CIUDAD DE MÉXICO, México, jun. 23, 2005.- Jugadores que integran la selección mexicana que participará en la Copa Oro 2005, rechazaron dar su punto de vista sobre la separación de Salvador Carmona y Aarón Galindo del conjunto que participa en la Copa Confederaciones, argumentando no saber cuál fue la causa. Entrevistado en el sitio de concentración, el defensa Carlos Morales dijo que él es el menos indicado para hablar de esa situación, ya que solamente se ha guiado por lo que ha leído en los diarios.
Acerca de en qué posición queda el balompié mexicano, el jugador de Tigres comentó que es el menos dañado, pues desde su punto de vista los más afectados son los jugadores, "el futbol mexicano queda de lado, no hay que mezclar algo personal con el aspecto general del balompié nacional".
Dijo desconocer si la separación fue justa o no, sin embargo afirmó que este caso se pudo manejar de otra forma, no maltratar tanto a la persona, "pero si así se manejó es respetable".
A su vez, el mediocampista Rafael "Chiquis" García dijo que no deseaba dar un punto de vista amplio, puesto que no está informado de la situación y todo lo que se ha manejado son especulaciones.
"No sé sabe cuál es la realidad, si fue cuestión de primas pues no se llegó a un arreglo, a lo mejor hubo otras cosas de fondo, pero no puedo hablar mucho del tema hasta que platique con ellos", estimó.

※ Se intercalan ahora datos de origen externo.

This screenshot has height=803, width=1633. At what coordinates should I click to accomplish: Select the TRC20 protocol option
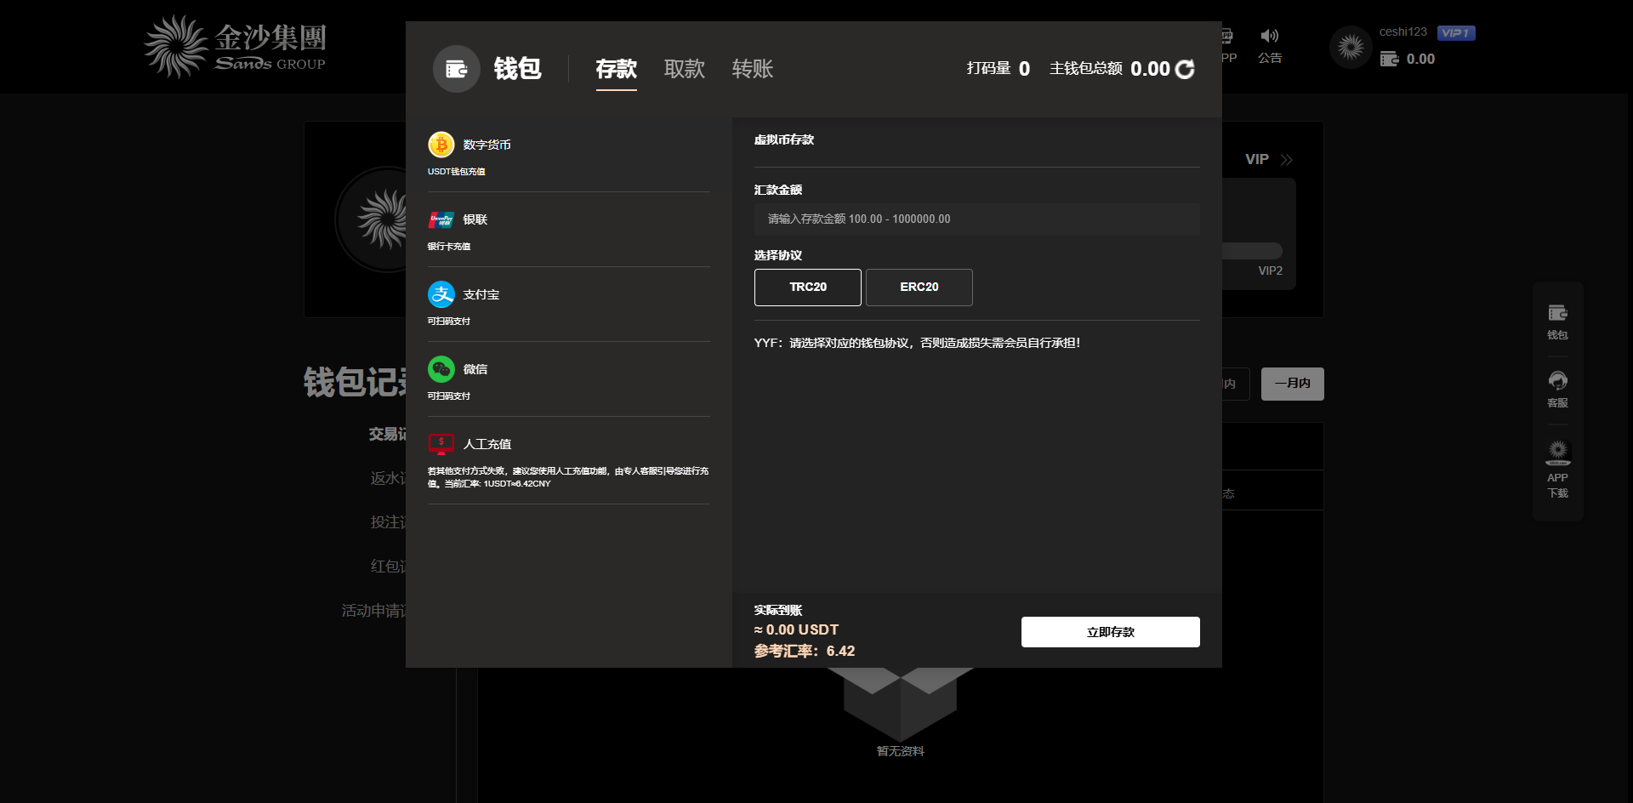807,288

Por su parte el también mediocampista Gerardo Galindo manifestó que quiso informarse del caso con Jaime Lozano, pero que no le contestó, "por lo que quiere respetar el asunto. Sé que es un tema de vestidor, de un grupo que defiende sus códigos".
Dijo que sólo ellos (Galindo y Carmona) conocen la verdadera causa de su separación, "sería una injusticia opinar sobre algo sin fundamentos".
Finalmente, el defensa Héctor Altamirano dijo que tal vez la verdad nunca se sabrá y que es normal que se especule. Afirmó que cuando los códigos de un grupo se rompen, tiene que haber castigo y esto fue lo que sucedió.